7/23/2007 12:00:00 AM


The dead zone in the Gulf of Mexico, that area of lifeless water where the Mississippi River meets the ocean, has been growing steadily over the past two decades. According to the Louisiana Universities Marine Consortium, this portion of the Gulf could top out at over 8,500 square miles this summer, up from last summer's high of 6,662 square miles.

A dead zone is an area of water that is experiencing 'hypoxia,' or in other words, is completely devoid of oxygen and unable to sustain life. Also known as eutrophication, this phenomenon is caused by the decomposition of algae, which robs the surrounding waters of oxygen.
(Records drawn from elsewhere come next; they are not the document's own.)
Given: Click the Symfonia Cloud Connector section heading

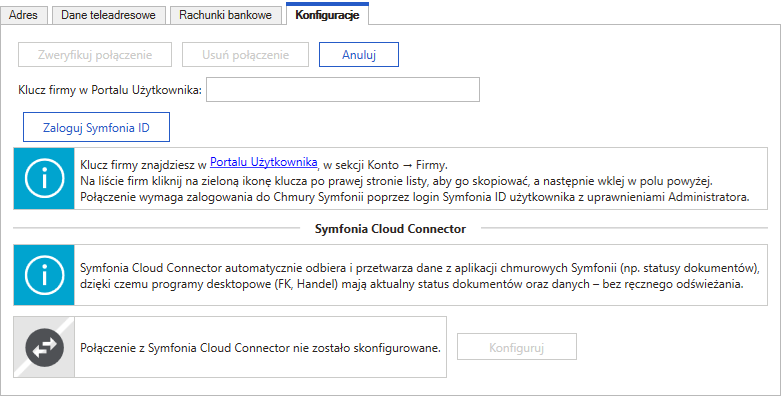Looking at the screenshot, I should coord(390,229).
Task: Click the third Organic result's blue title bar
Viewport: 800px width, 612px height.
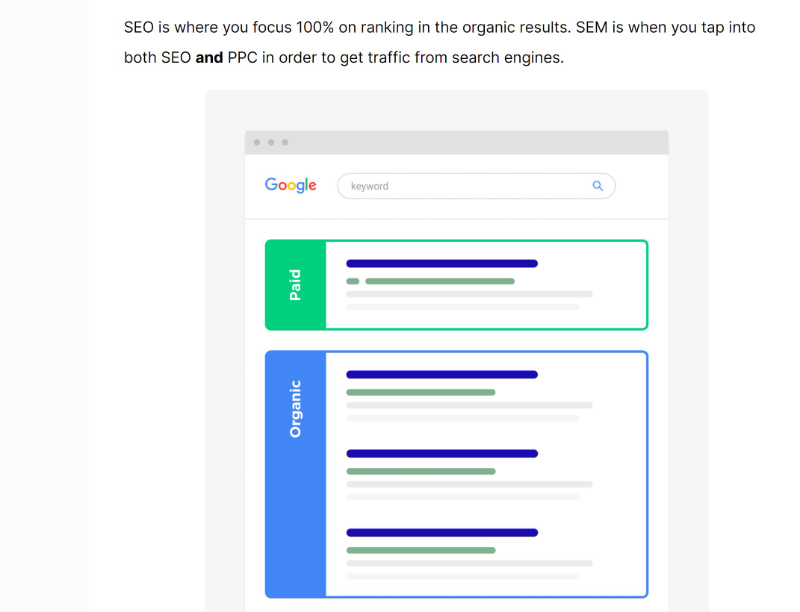Action: point(441,533)
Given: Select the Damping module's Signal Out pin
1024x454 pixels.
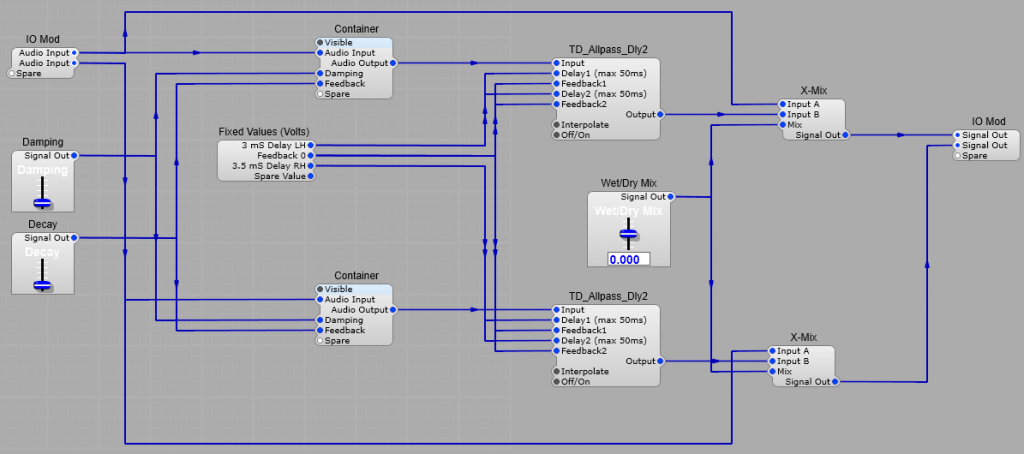Looking at the screenshot, I should point(75,156).
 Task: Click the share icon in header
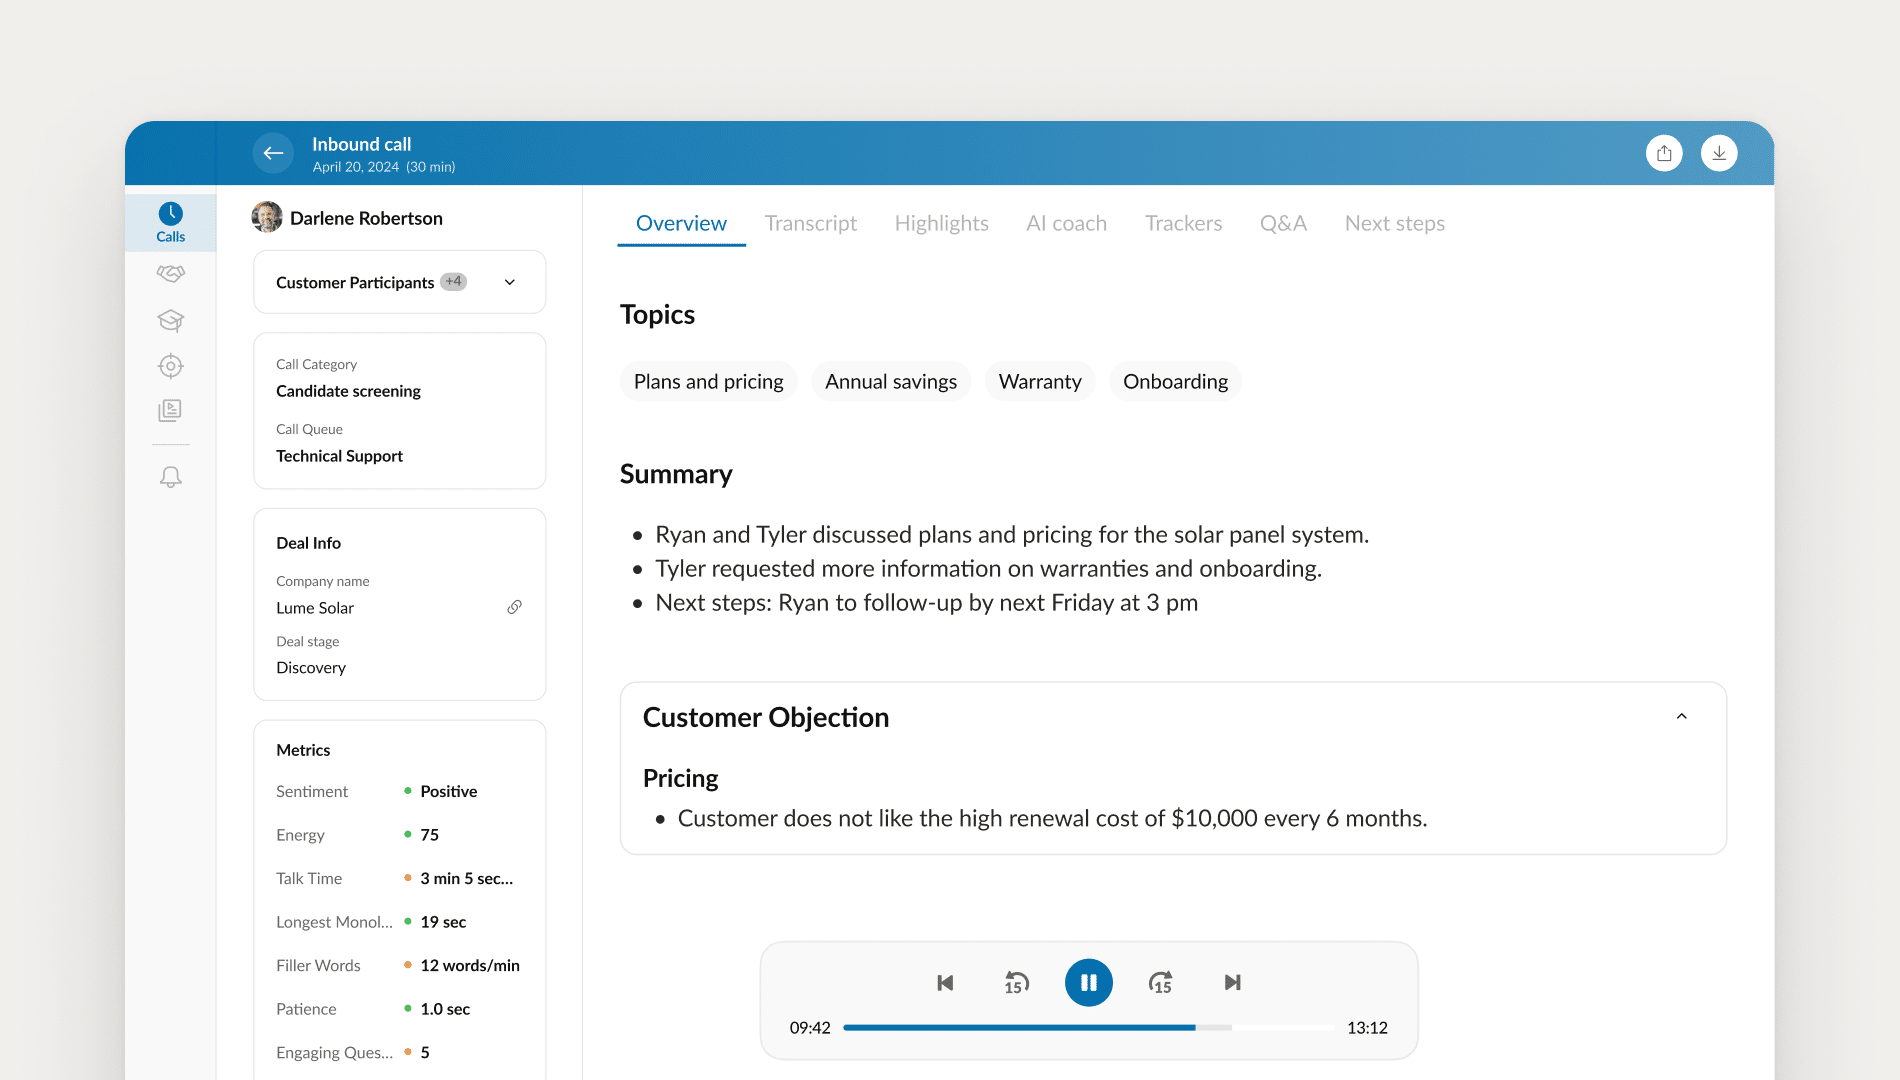pos(1664,153)
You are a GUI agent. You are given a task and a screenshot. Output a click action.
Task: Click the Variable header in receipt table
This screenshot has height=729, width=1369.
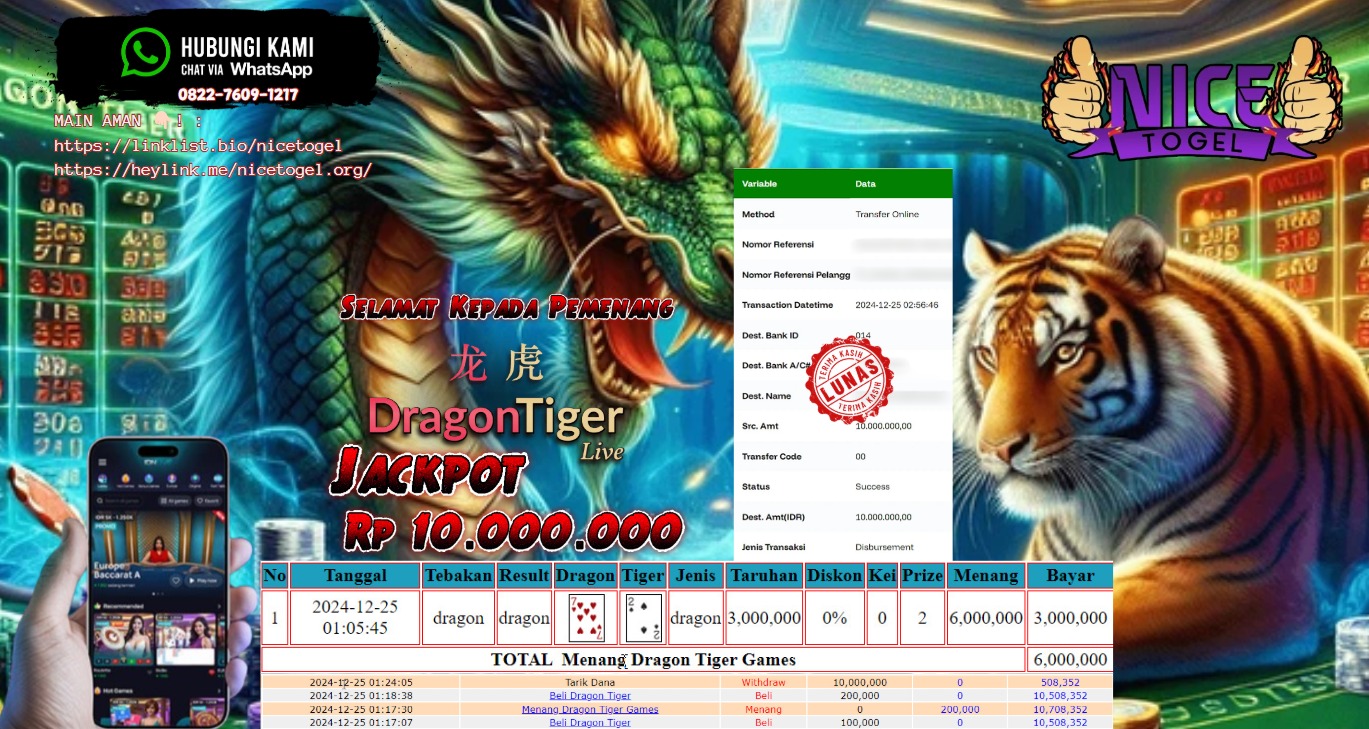(760, 184)
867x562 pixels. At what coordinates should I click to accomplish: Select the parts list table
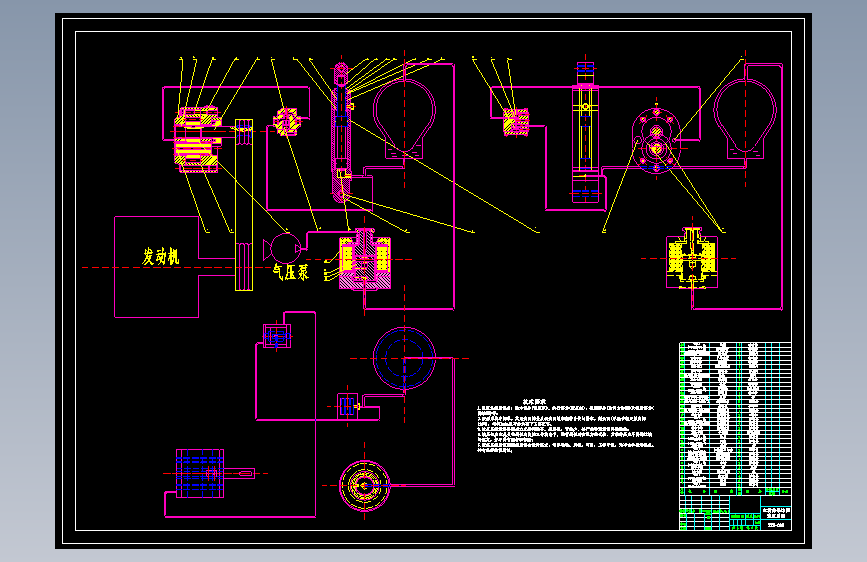[735, 419]
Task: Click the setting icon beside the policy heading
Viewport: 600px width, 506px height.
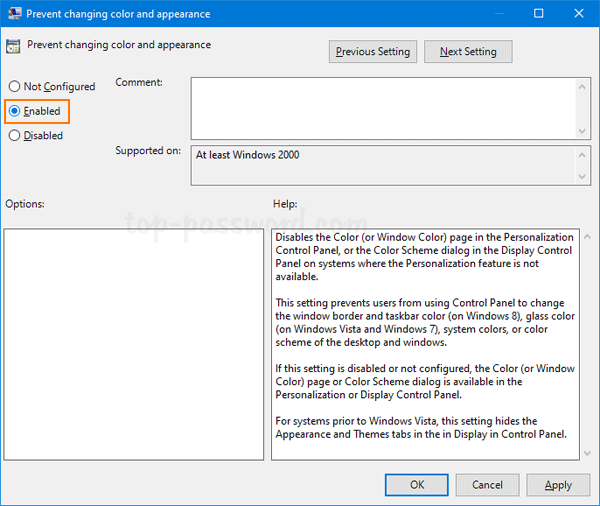Action: point(14,46)
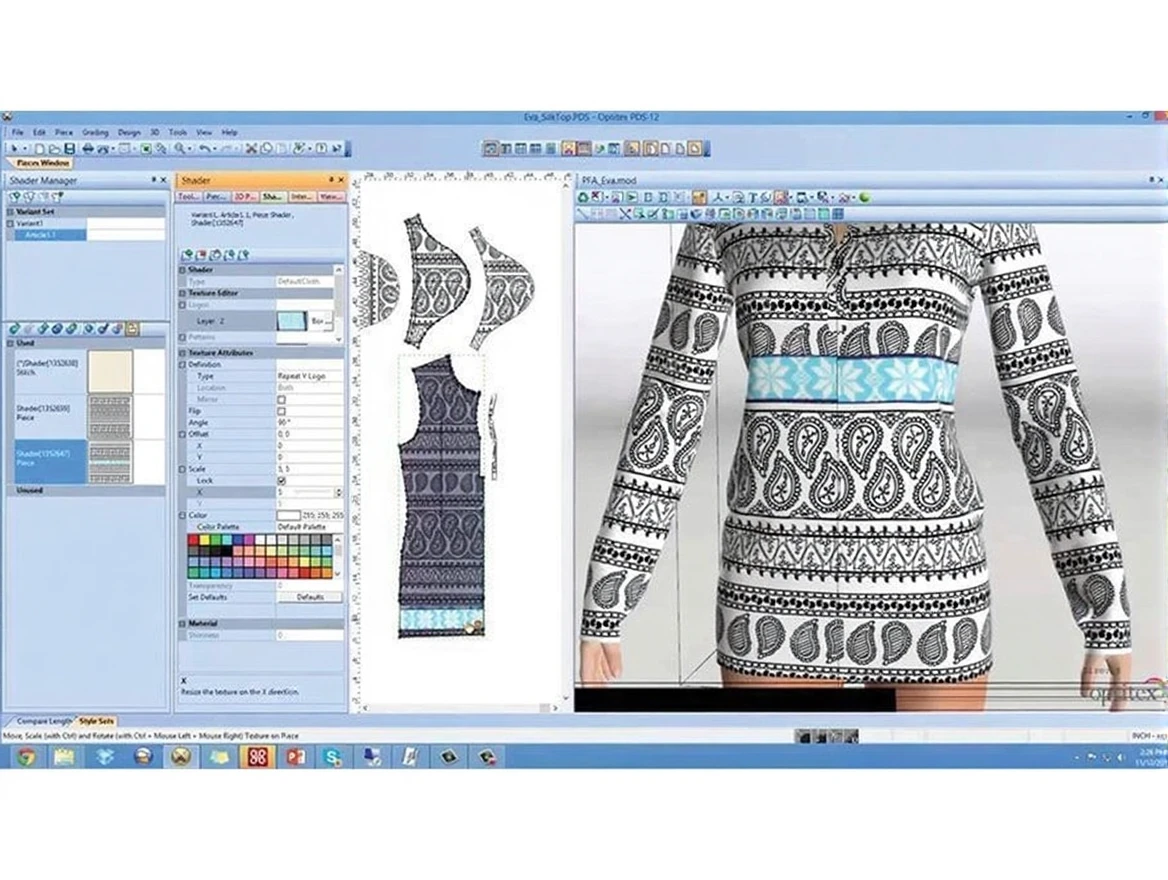Open Google Chrome from the taskbar

tap(26, 756)
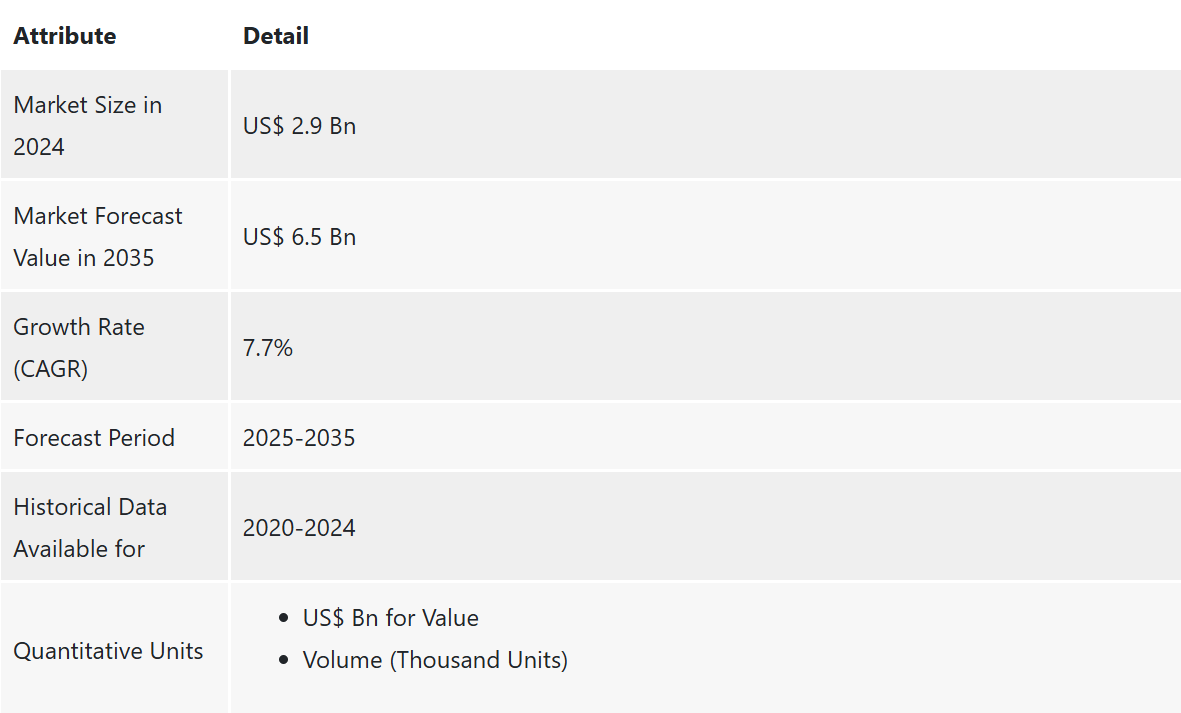Click the word 2024 under Market Size
The height and width of the screenshot is (713, 1181).
tap(39, 146)
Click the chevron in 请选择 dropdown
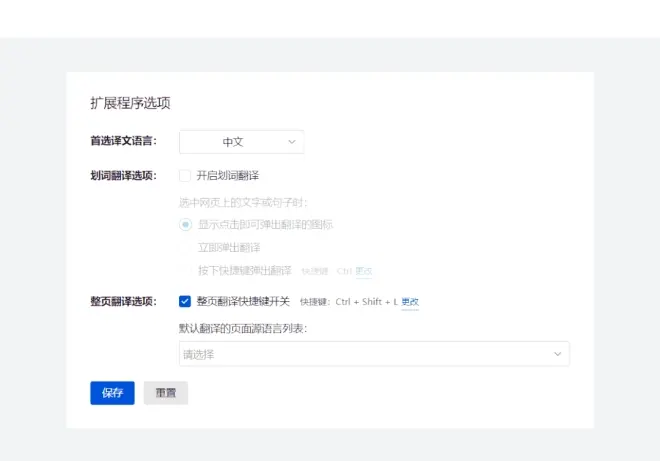 tap(557, 354)
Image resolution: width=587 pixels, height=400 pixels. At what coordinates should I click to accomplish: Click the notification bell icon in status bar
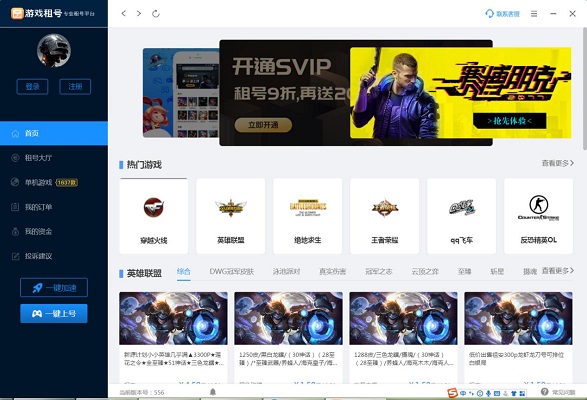pos(213,392)
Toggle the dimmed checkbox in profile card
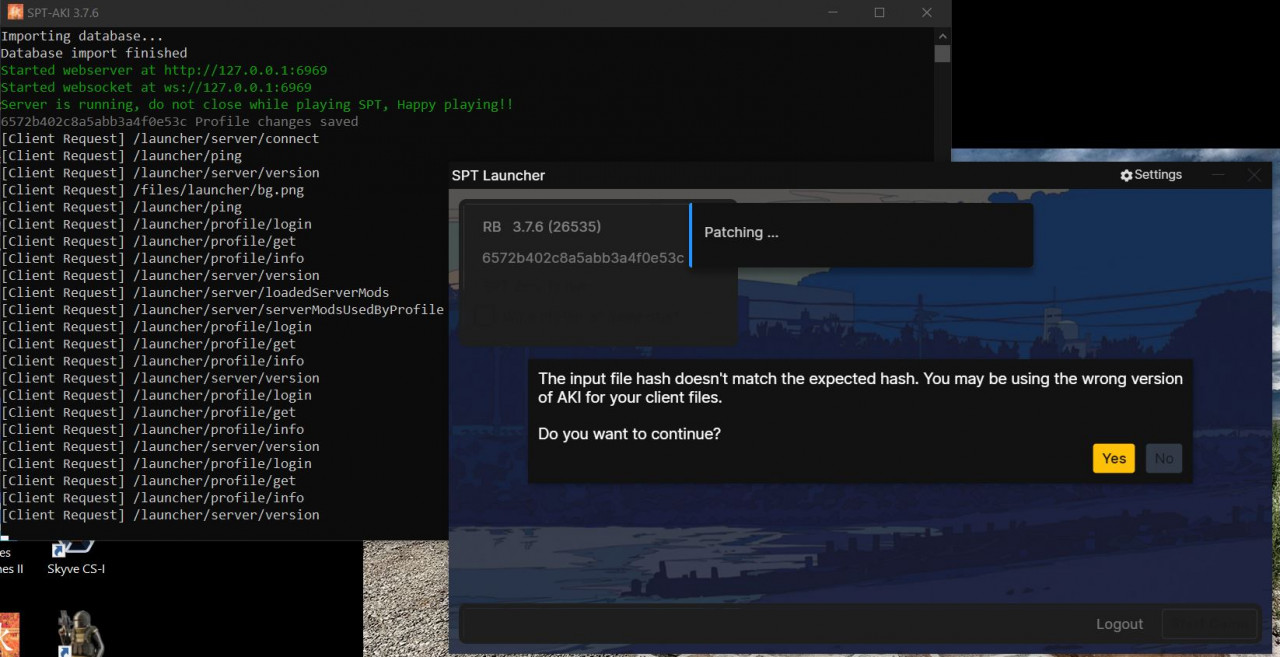 pos(484,316)
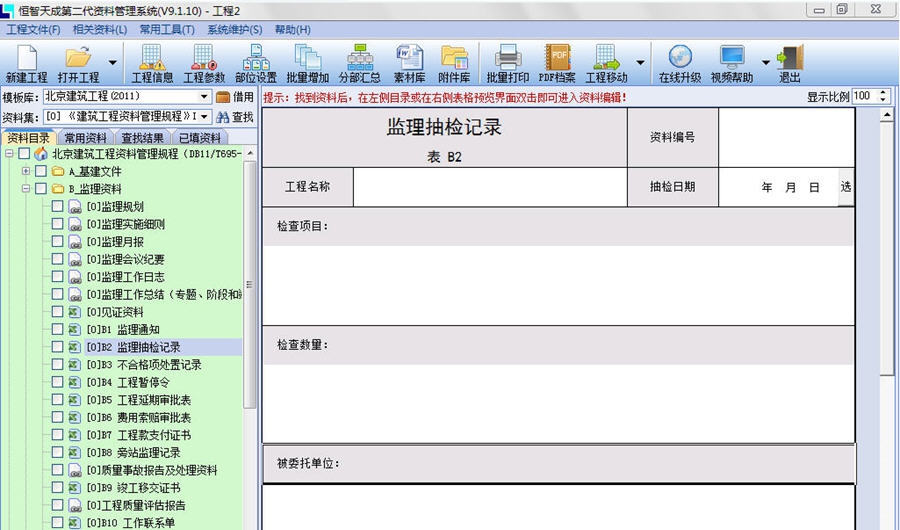The height and width of the screenshot is (530, 900).
Task: Tick the 监理月报 checkbox
Action: (x=58, y=242)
While this process is natural and would otherwise be a harmless part of aquatic ecosystem functions, the problem is exacerbated by ever-increasing levels of fertilizers that find their way to the Mississippi from watersheds as far north as the river's source in Minnesota, to its mouth in Louisiana. As the river flows from north to south, the concentration of nutrients increases until it spills out into the Gulf at record levels each year.

Agriculture is the leading source of nonpoint water pollution in the United States. (Nonpoint simply means the source is from a larger, harder to pinpoint area than, say, a factory that's near a body of water.) The increase in intensive commercial farming practices has brought the use of fertilizers containing phosphorus and nitrogen to a level that is sending algal blooms on a growth spurt, which has many extremely worried about the fate of marine life in the Gulf, not to mention the viability of the fishing industry. According to the United States Global Change Research Program, the amount of nitrogen delivered by the Mississippi River basin has tripled over the last four decades!

To make matters worse, recent studies suggest that global warming could be compounding the problem through a change in warm weather wind patterns that alter ocean circulation patterns.

The possible solutions, then, appear to be twofold.

1.)    Increase CRP and riparian forest areas along streams in the Mississippi basin. Let's keep runoff from entering streams that feed into the river. Better yet, transition to organic farming practices that boost soil fertility with little supplemental fertilizer.
2.)    Simultaneously with the first solution, continue to work toward climate change mitigation.